If I’m such a perfectionist, why haven’t I built a tool that solves this problem? I have a limited amount of time, and at some point, I don’t do things for free. I’ve had multiple conversations that go like this: “My last replication downtime incident cost me $75k. I can’t let that happen again. What will it cost to build a correct solution? No way — I can’t pay $20k for a high availability tool that really works.”
There is active development on something related that I can’t talk much about now. But if you want, you can come to Percona Live and be among the first to find out.
Why high-availability is hard with databases
A lot of systems are relatively easy to make HA (highly available). You just slap them into a well-known HA framework such as Linux-HA and you’re done. But databases are different, especially replicated databases, especially replicated MySQL.
The reason has to do with some properties that hold for many systems, but not for most databases. Most systems that you want to make HA are relatively lightweight and interchangeable, with little to zero statefulness, easy to start, easy to stop, don’t care a lot about storage (or at least don’t write a lot of data; that’s usually delegated to the database), and there’s little or no harm done if you ruthlessly behead them. The classic example is a web server or even most application servers. Most of the time these things are all about CPU power and network bandwidth. If I were to compare them to a car, I’d say they are like matchbox cars: there are many of them, and they are cheap and easy to replace.
Databases are different. With or without replication, you’re looking at a system that is complex, stateful, heavyweight, and cares a lot about storage. It runs on bigger hardware with fast disks and a lot of memory. It’s usually disk-bound, and it does a lot of writes. It’s hard to start — it takes a long time to warm up and really get ready to serve production workloads (many minutes, hours, or even days). It tends to run with a lot of data in memory in a dirty state, so shutdown is slow, because a clean shutdown requires flushing a bunch of data to disk. If you yank its power plug or kill-dash-nine it, it’ll have to perform recovery on startup, which slows the startup process even more. If I were to compare a database server to a car, I wouldn’t even use a car as the analogy: I’d use one of those big-ass mining trucks. If your mining truck breaks down, you don’t just toss it in the trash and pull another off the shelf.

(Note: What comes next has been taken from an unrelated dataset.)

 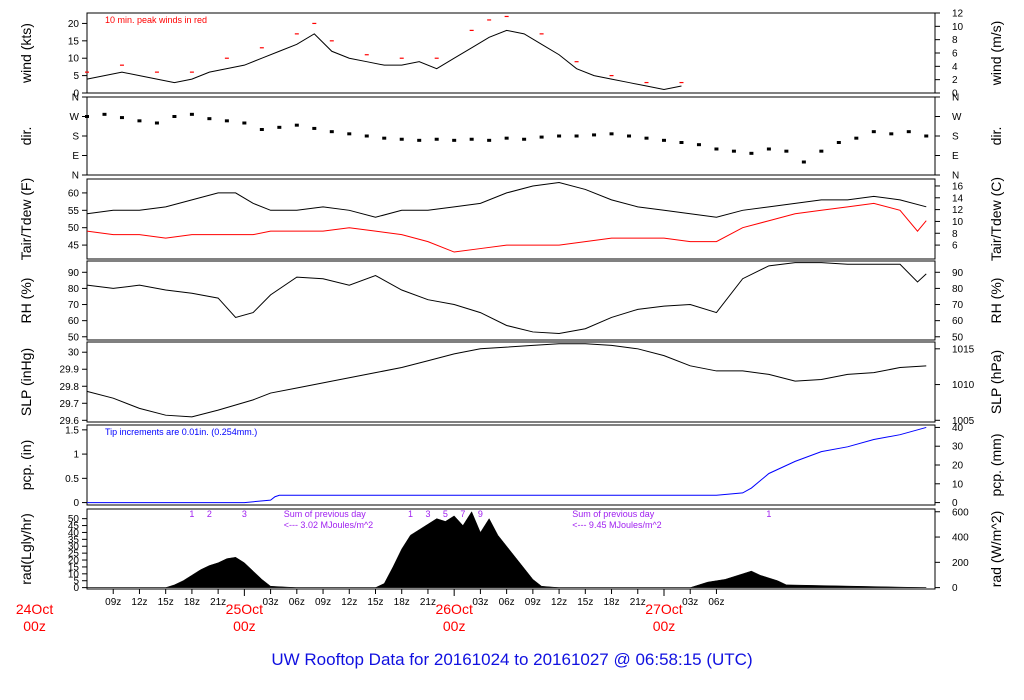 I want to click on left-axis-label: Tair/Tdew (F), so click(x=26, y=219).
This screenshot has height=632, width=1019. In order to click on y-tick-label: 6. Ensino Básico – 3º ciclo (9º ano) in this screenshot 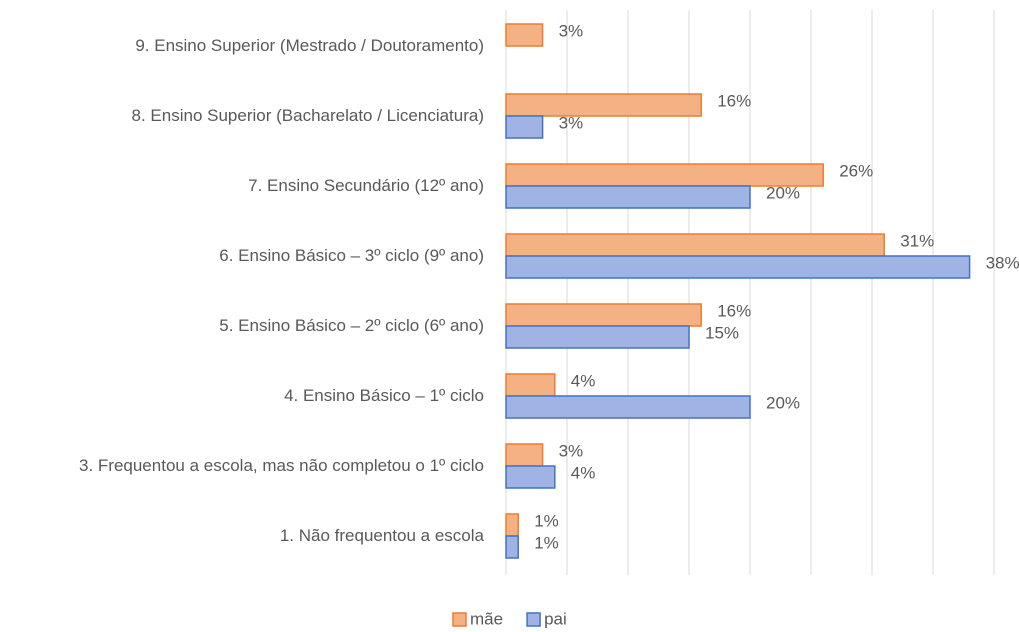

The problem with a lot of HA solutions is that they want to deal with inconsistencies or irregularities by killing the resource and replacing it in another location. This works fine with web servers, but not with database servers. Doing that will cause serious pain and downtime, defeating the point of HA. And when you add replication into the mix, it gets even worse. A system that wants to manage replication needs to deal with very complex conditions. A lot of replication failures are delicate matters that require skilled human intervention to solve. The HA solution must insulate the application from the misbehaving resource, but leave it running so the human can handle things.
This is not the way most applications are made HA. It’s different with databases, and it’s much harder.